После работы заглядывали в ларек у проходной — выпить по стакану дешевого портвейна, который им не нравился, но был зато по карману; с премиальных захаживали в ресторан «Загородный» — вкусить порционные блюда с оглядкой на цены; катались зимой на лыжах, плавали летом на байдарках, пекли на углях картошку до пепельной корочки, пели песни под гитару, парами уединялись в палатках — молодые специалисты в работе и любви, неспособные еще понять, что не существует неизведанных соблазнов, всё испытано в веках и народах, отброшено и испытано заново в потаенности или оголенности нравов.
Зисл. Сладкая-Зисл. Озадачивала самых настырных: «Удивите меня. Изумите. Очаруйте на миг. И не поддакивайте: этого не переношу». Охотников обольстить было немало; сетовали и вздыхали на дальних подступах: «Никак к ней не протиснешься…», — Финкель преуспел более других, не помышляя об этом; Финкелю, ему одному, сказала: «Ты мне позвони, а я обрадуюсь».

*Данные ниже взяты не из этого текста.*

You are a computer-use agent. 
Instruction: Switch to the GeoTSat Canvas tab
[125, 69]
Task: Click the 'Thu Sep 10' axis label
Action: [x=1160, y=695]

Ей нравилось его удивлять. У нее это хорошо получалось. «Финкель!» — «Я Финкель». — «Поверни налево». — «Нам же не в ту сторону». — «А ты поверни». И происходило чудо. Узкий проселок, неширокий проезд под нависшими кронами, полторы минуты хвойной дремучести, вперевалку, по корням-корягам, будто заманивало в разбойное лежбище, — и снова шоссе, луговые просторы вокруг, редкий посвист пролетающих машин. Катили неспешно в сторону заката, где жаркого золота перелив, пели в усладе сердец, услышали громовое, через усилитель: «Водитель „москвича“! Остановитесь!» Подкатил милиционер на мотоцикле, суровый, непреклонно карающий: «Почему едете посреди шоссе?» — «Пели», — повинился он. «Песню», — повинилась она. «Вслух?» — «Вслух». — «Зачем?» Взмокший под мундиром. Загазованный до очумелости. «Хорошо нам…» Вздохнул, затуманился, отпустил без штрафа.